As well as this actual horizon, we face many various other kinds of horizons in our lives: for example, the future lies beyond a horizon of time. We cannot know with any kind of certainty what will occur in the future. Likewise, the past itself is strictly speaking not knowable; we cannot examine past states of existence themselves. We can, of course, try to reach conclusions about the past from evidence in the present (such as memories, footprints, etc.), and indeed we have reason to believe we are able to do so with a good deal of success at least some of the time. Time, then, is marked by the horizon of the present.

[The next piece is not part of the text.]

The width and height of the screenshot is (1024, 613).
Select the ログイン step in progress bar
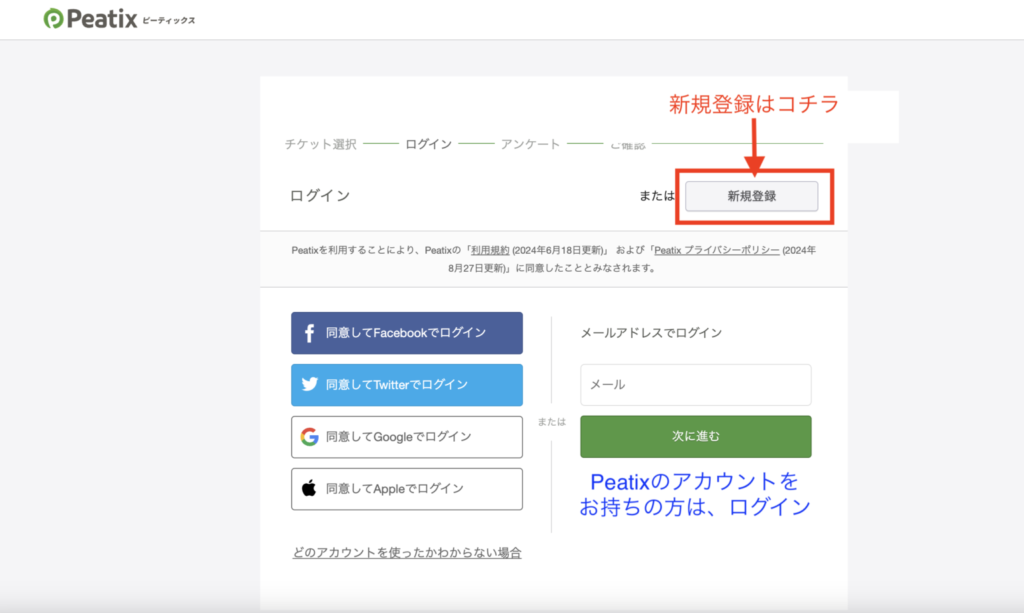[428, 144]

Perhaps the most important thing to recognize about horizons is that though they mark an epistemological limit for a given observer, they in no way mark any kind of ontological limit for what kinds of things can exist. Again, we know this: if I look east from the coast of Massachusetts, I will see only the blue-to-blue horizon of sea and sky. Nothing else appears there. But I know that, actually, if I travelled east long enough, I would eventually see the green shores of Ireland roll up from the horizon as I travelled. Indeed, beyond the horizon there are vast continents, billions of people, whole worlds unknown—but nevertheless, quite real and existent! And again, with the horizon of time, just because I cannot access the past or future doesn’t mean that past or future events never happen or are unreal. It just means I cannot access them.3
A young child might, of course, not be able to comprehend this. For a toddler, the visible horizon might signify the edge of existence, the absolute limit not just of their knowing, but of being. And indeed, there is reason to think that when we are young, we confuse epistemology and ontology in this way. After all, it takes us many months to achieve “object permanence”: very young babies have no sense that their mother still exists when she briefly leaves the room to get another bottle of milk.

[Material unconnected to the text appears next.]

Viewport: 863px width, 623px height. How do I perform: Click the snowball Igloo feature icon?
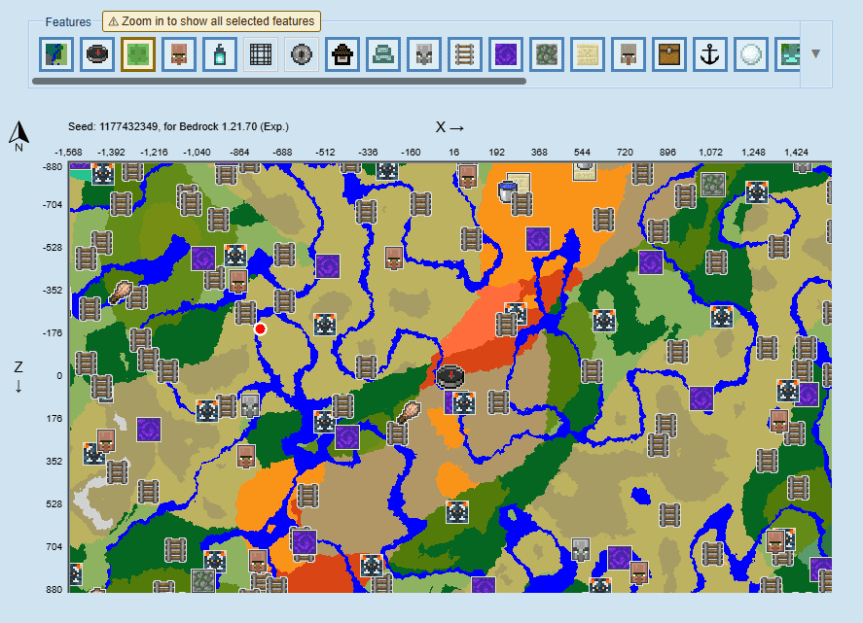751,54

But it is my contention that this basic error, this confusion of an epistemic horizon for an ontic limit is all too common even among adults—indeed, too often among philosophers! And indeed, my concern is that, for all their indubitable subtlety and wisdom, both Shankara and Nagarjuna might commit this basic error.
Doubting the Horizon with Emmanuel Levinas
We might discover other kinds of epistemic horizons in our lives beyond the visible and temporal, but the one that is of greatest importance to our conversation here is the horizon we face when considering the “inner” lives of other human beings: the immediate qualitative phenomenal conscious experience that other people have (or are). I have discussed this at some length before, and won’t dive into the technical details here (but if you want to think more on this, this piece may be of interest to you).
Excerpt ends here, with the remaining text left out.